Task requirements: Across the data, every line with the word "agent" counts once; state the total alone.

Data for the task START

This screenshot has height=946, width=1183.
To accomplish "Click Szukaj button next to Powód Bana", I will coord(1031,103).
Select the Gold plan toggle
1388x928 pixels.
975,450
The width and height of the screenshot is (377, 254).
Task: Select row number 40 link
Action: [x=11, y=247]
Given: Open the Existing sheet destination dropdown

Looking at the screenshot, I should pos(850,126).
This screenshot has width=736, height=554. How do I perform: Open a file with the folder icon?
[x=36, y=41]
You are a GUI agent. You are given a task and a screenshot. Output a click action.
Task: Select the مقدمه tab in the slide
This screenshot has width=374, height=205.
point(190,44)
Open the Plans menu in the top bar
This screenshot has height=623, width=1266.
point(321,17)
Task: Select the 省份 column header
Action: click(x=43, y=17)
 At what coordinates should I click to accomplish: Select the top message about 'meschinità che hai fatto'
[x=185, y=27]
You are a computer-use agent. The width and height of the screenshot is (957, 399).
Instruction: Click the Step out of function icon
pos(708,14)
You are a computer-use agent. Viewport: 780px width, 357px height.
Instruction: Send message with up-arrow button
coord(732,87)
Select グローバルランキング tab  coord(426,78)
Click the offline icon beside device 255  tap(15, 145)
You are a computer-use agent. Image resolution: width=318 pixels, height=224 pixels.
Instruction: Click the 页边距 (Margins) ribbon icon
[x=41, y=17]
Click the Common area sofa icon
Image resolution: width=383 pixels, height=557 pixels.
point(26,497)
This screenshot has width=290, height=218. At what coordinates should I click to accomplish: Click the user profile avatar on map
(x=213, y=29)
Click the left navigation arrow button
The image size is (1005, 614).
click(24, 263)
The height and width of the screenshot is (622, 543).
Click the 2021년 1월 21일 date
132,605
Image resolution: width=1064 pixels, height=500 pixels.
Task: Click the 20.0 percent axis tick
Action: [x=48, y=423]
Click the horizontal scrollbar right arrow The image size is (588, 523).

Data for the task END

Task output: 4